Materials and Methods:
Thirty-seven HIV-positive patients and 24 healthy individuals were evaluated in the course of this study. The healthy HIV-negative individuals were selected as control group. Pregnant women, patients with malignancies, children, hepatitis B- and/or C-positive patients, those with a history of an autoimmune disease, or previous corticosteroid administration were excluded. SPEP—which detects serum levels of albumin, total protein, gammaglobulin—, CD4+ T-cell counts, viral load, and antiretroviral treatment status were assessed. Data were analyzed by SPSS™ software.
Results:
Twelve patients (32 percent) demonstrated polyclonal gammopathy on SPEP, while only 1 (4 percent) healthy individual had the same pattern (P-value = 0.007). No statistically significant connection between SPEP patterns and antiretroviral treatment status was observed (P-value > 0.05). Interestingly no statistically significant relationship between CD4+ T-cell counts and polyclonal gammopathy was discerned. No statistically significant difference was observed between the two groups with regards to serum albumin and total protein levels. The serum albumin to total protein percentage, serum gamma globulin to total protein percentage, and serum albumin to globulin ratio was compared between the groups and a statistically significant difference was observed.
Conclusion:
Polyclonal gammopathy on SPEP is common among HIV-infected patients. Moreover, the SPEP patterns cannot be used as an indication of a patient’s negative or positive response to treatment.
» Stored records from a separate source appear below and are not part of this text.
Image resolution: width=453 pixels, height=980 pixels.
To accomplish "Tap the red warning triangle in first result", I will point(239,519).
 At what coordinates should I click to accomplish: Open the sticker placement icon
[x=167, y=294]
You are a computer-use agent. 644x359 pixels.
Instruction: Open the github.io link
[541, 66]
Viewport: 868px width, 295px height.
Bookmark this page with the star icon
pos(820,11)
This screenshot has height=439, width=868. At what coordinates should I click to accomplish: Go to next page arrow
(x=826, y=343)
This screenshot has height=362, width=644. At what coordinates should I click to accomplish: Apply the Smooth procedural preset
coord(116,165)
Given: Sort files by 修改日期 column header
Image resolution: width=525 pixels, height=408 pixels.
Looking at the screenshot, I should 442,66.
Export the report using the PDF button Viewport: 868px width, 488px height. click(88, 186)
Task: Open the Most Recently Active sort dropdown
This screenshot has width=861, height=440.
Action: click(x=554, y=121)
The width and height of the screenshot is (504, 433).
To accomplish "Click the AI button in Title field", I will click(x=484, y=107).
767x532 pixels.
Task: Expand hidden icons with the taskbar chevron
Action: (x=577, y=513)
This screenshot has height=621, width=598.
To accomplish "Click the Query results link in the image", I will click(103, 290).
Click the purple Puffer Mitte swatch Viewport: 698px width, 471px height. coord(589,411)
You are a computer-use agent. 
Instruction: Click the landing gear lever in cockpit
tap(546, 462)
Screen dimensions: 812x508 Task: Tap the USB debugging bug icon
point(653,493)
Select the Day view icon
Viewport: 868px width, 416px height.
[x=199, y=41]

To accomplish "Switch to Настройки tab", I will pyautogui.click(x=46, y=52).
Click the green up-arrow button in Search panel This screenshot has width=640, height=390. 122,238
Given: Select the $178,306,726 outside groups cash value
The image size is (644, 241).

Keywords: Electrophoresis, Polyclonal gammopathy, Human immunodeficiency virus, Proteins, Analytes
INTRODUCTION
The quintessential specification of HIV infection is a decrease in CD4+ T-cell levels accompanied by chronic hyperactivation in adaptive and innate immune systems (1, 2). This decline in CD4+ T-cell levels is caused by the chronic hyperactivation in part, which itself is a clear indication of the disease’s progress (3, 4).
In addition to T-cells, B-cells are also affected by HIV infection. This effect is manifested by changes in their subpopulation, their unusual hyperactivation—which can be discerned by an increase in surface activation markers, polyclonal activation, higher number of cell turnovers, and an increased ratio of plasmablasts to B-cells—and also increased levels of immunoglobulins (5–9). As a consequence of the increase in HIV viral load, B-cells produce more immunoglobulins (which can be pointed at HIV epitopes). These changes can be detected in serum protein electrophoresis (SPEP) as monoclonal and polyclonal bands (10, 11). In spite of the increase of serum immunoglobulins in HIV-positive patients, the T-cell-dependent and -independent antigen-specific antibody formation impairment is observed (12, 13). HIV-positive patients are at a higher risk for plasma cell disorders, ranging from polyclonal hypergammaglobulinemia and monoclonal gammopathy to symptomatic multiple myeloma (14).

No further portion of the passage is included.